## Arbeitsauftrag
Gib den Text über den Sumpf-Löwenzahn Taraxacum balticiforme vollständig und Wort für Wort wieder.

## Textauszug

***

Taraxacum balticiforme
Sie sehen auf den ersten Blick aus wie gewöhnliche Löwenzähne, sind in Wirklichkeit aber floristische Besonderheiten: Löwenzähne aus der Sektion der Sumpf-Löwenzähne, zu denen auch Taraxacum balticiforme gehört. Diese zierliche Art ist von derzeit zehn verschiedenen Wuchsorten am Bodenseeufer bekannt.
Löwenzähne weisen eine besondere Form der Fortpflanzung auf, die Apomixis. Hierbei werden die Samen ohne Befruchtung der Eizelle gebildet, eine geschlechtliche Vermehrung findet also nicht statt. Apomixis ist stets mit einer Vervielfachung des Chromosomensatzes verbunden (Polyploidisierung). Da hierbei häufig Störungen bei der sexuellen Fortpflanzung auftreten, sind Nachkommen polyploider Pflanzen in der Regel steril: sie können sich nicht mehr weiterverbreiten. Im Lauf der Evolution haben sich aber Mechanismen herausgebildet, die diesen Nachkommen dennoch eine Fortpflanzung er- möglicht. Hierzu gehört auch die Apomixis, weshalb apomiktische Arten wie die Löwenzähne genetisch als Klone zu betrachten sind. Geringe morphologische und physiologische Unterschiede werden stabilisiert, weil kein Genfluss mehr stattfindet. Man kann darüber streiten, ob es Sinn macht, all diese so genannten Kleinarten wie Taraxacum balticiforme benennen und bestimmen zu wollen. Sie sind aber auf jeden Fall ein evolutionsbiologisch interessantes Phänomen und spiegeln die genetische Vielfalt auf eine besondere Weise wider.

***

## Daten
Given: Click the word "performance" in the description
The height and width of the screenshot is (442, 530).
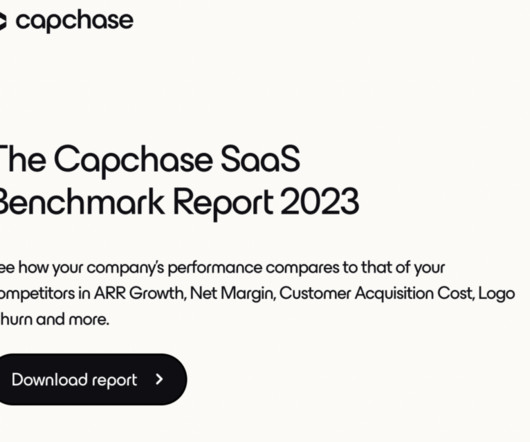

***

## Ergebnis
Taraxacum balticiforme
Sie sehen auf den ersten Blick aus wie gewöhnliche Löwenzähne, sind in Wirklichkeit aber floristische Besonderheiten: Löwenzähne aus der Sektion der Sumpf-Löwenzähne, zu denen auch Taraxacum balticiforme gehört. Diese zierliche Art ist von derzeit zehn verschiedenen Wuchsorten am Bodenseeufer bekannt.
Löwenzähne weisen eine besondere Form der Fortpflanzung auf, die Apomixis. Hierbei werden die Samen ohne Befruchtung der Eizelle gebildet, eine geschlechtliche Vermehrung findet also nicht statt. Apomixis ist stets mit einer Vervielfachung des Chromosomensatzes verbunden (Polyploidisierung). Da hierbei häufig Störungen bei der sexuellen Fortpflanzung auftreten, sind Nachkommen polyploider Pflanzen in der Regel steril: sie können sich nicht mehr weiterverbreiten. Im Lauf der Evolution haben sich aber Mechanismen herausgebildet, die diesen Nachkommen dennoch eine Fortpflanzung er- möglicht. Hierzu gehört auch die Apomixis, weshalb apomiktische Arten wie die Löwenzähne genetisch als Klone zu betrachten sind. Geringe morphologische und physiologische Unterschiede werden stabilisiert, weil kein Genfluss mehr stattfindet. Man kann darüber streiten, ob es Sinn macht, all diese so genannten Kleinarten wie Taraxacum balticiforme benennen und bestimmen zu wollen. Sie sind aber auf jeden Fall ein evolutionsbiologisch interessantes Phänomen und spiegeln die genetische Vielfalt auf eine besondere Weise wider.